▶ _Reading text_:
========

Affecting Other
-
allegiance.wa-us.vmho.st
-
06/11/2025 18:29
- 06/17/2025 15:43
-
Last Updated 06/13/2025 04:31
LATEST UPDATE (06/13/2025 @ 12AM EST)
An email has been sent to all impacted by this issue so that they can restore their service.
We're all very tired, as I am sure you are as well. The timeline of events is as follows:
- The host node "Allegiance" in our Washington, USA location was taken offline for a general RAM swap/upgrade. This node was provisioned with only 128GB of RAM, making it half of what the specs call for in our current production fleet. The upgrade was fast and non-problematic. This should have been a 15-20 minute maintenance window, and this is what we had planned for.
- It would appear that 1 of the 2 NVMe drives in the RAID-1 configuration has died between original deployment and this incident.This node was originally deployed in March of 2025, with it passing all of our standard benchmarking / health checks before being put into production use.
- It is assumed that the 2nd drive in the array suffered a similar fate, but the data was still intact as long as it was powered on, but failed to re-initilize on reboot after the RAM upgrade.
- Datarecovery was attempts failed. Obviously this was our first and highest priority after realizing a quick maintenance task has resulted in something more severe. Recovery tools (ex: HDD Raw Copy, DMDE, TestDisk, ddrescue) were unable to read or image either disk.
- The decision was made to reinstall the hypervisor, however, unfortunately, in a troubleshooting step related to a concern about disk firmware and larger RAM totals, a datacenter tech had removed all but a single stick of RAM. This delayed our reprovisioning of the host node by 12+ hours as we waited for DC staff to reinstall the RAM they removed during this troubleshooting step.
- Finally, on 06/12/2025 at about 11PM we had completed the reinstall of the hardware node.
- An email was dispatched to impacted users on how to restore their VM.
While this was incredibly sudden and unexpected, we have enhanced our hardware level health and performance monitoring. We've always kept a close eye on things like network metrics, CPU temps, fan speeds, I/O usage, and have alerting systems in place for concerning metrics. However where we did fail was not having a solid system in place for monitoring things like RAID arrays and disk health, which we are now implementing across the board. It's possible that having had a better monitoring system for drive and RAID health could have given us early warning that could have made this preventable.
In the coming day or so, all impacted users will be given one free month of service. We will manually adjust your renewal date for billing and no action or request is required by you for this to be completed.

========

▶ _Task list_:
**a)** List the recovery tools that the incident report says were unable to read or image either disk.
**b)** Carry on the incident report from its last sentence.

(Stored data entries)
========

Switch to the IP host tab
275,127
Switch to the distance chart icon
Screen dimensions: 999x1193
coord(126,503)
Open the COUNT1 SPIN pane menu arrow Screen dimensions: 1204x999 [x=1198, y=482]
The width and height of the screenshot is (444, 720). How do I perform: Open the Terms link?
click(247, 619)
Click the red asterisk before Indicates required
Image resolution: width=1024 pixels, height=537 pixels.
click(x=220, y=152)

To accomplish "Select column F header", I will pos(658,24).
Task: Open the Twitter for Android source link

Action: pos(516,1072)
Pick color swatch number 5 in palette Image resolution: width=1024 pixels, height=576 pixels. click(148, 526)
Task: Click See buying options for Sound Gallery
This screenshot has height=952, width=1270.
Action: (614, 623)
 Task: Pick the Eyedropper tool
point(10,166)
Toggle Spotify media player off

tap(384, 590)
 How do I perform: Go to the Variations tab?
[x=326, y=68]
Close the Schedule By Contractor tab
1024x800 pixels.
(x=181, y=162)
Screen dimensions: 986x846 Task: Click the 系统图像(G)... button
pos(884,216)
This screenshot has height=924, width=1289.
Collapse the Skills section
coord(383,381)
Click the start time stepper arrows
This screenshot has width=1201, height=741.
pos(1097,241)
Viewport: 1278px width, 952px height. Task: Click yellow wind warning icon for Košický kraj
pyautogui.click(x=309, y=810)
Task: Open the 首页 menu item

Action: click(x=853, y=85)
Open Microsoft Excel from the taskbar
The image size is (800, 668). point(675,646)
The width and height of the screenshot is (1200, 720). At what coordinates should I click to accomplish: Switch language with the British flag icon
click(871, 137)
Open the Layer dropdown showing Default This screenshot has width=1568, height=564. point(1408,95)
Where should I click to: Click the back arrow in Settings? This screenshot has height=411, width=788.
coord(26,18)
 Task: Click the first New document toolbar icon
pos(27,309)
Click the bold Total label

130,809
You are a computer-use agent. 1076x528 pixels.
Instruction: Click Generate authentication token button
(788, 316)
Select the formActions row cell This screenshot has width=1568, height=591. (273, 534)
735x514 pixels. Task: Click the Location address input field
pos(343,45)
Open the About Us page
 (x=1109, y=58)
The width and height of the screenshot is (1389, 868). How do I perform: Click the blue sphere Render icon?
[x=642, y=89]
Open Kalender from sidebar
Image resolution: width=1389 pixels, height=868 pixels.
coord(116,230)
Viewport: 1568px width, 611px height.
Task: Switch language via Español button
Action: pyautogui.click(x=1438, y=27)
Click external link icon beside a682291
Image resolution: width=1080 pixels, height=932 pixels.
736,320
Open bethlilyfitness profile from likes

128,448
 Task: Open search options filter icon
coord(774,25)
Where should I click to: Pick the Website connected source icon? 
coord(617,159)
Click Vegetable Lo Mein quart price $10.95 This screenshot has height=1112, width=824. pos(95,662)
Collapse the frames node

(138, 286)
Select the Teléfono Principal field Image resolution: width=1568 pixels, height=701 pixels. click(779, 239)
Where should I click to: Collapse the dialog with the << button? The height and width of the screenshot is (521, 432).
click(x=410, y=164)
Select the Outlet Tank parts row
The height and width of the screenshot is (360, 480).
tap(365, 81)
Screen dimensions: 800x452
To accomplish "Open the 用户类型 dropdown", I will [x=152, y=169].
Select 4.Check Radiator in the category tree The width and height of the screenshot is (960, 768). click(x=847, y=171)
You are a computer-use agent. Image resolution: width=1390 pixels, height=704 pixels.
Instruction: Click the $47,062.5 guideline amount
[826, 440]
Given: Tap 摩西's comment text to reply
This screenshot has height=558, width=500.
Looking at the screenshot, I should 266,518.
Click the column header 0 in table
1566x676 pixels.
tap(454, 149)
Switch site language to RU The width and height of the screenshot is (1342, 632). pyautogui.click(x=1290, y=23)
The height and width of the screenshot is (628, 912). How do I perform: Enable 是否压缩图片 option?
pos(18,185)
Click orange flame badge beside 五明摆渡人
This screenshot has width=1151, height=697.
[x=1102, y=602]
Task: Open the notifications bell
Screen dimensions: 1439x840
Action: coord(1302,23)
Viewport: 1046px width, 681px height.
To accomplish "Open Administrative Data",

========

▶ _Results_:
**a)** HDD Raw Copy, DMDE, TestDisk, ddrescue

**b)**
In the 4+ years we've been in business we've never experienced a data loss event like this. Please review your own data recovery and disaster plans as this, while rare, could occur with any provider. Also, if you are not already doing so, please consider using the FREE and INCLUDED offsite backup option we provide every VM customer.
Thank you for your patience and understanding.
IncogNET
This node/hypervisor is currently being reinstalled. There was a long delay in delivery of a working system to us which has lengthened the downtime of this server. Reinstallation is about to begin. Impacted users will be notified via email with instructions on how to proceed once this task is completed.
Unfortunately, the situation is more serious and what was supposed to be a simple, quick window of maintenance has turned into something severe.
The VM host node, "Allegiance" was originally provisioned with only 128GB of RAM, whereas our other hostnodes are provisioned with 256GB of RAM. With all other server specs for new deployments being 1:1 matches for consistency, we decided to take this server offline to perform a quick maintenance to upgrade the RAM so that this server could operate to the same capacity as others. The server, otherwise, would be under utilized and only capable of serving half it's potential.
After the maintenance was completed, the server failed to boot. Upon review, it appears to have been an issue with the NVMe RAID array (2 disk, RAID-1). What we believe has happened is that sometime between initial deployment of the hardware node in March of 2025 and recent time is that one of the two NVMe drives died. All components were tested and working as expected upon deployment. It's believed that the second drive was beginning to suffer a similar fate, where the data was intact and there but failed to re-initiatlize on boot.
Data restoration is currently being attempted, but I've been given a low estimate of recovery by the techs working on this.
Since we've been in business, we've never had a data loss event like this, so this is a first for us. We're working hard on recovery, but failing that, we will extend all services by a month (You get a free month) after reprovisioning your account. If you created manual snapshots, these are stored offsite and should be recoverable.
Updates will follow here.
The "Allegiance" node in our Liberty Lake, Washington location is undergoing hardware maintenance to replace RAM in the machine. This should not take more than 30 minutes.
EDIT: Datacenter staff promptly replaced the RAM, but the server is failing to boot properly. Diagnosing this new, unexpected and unplanned issue now.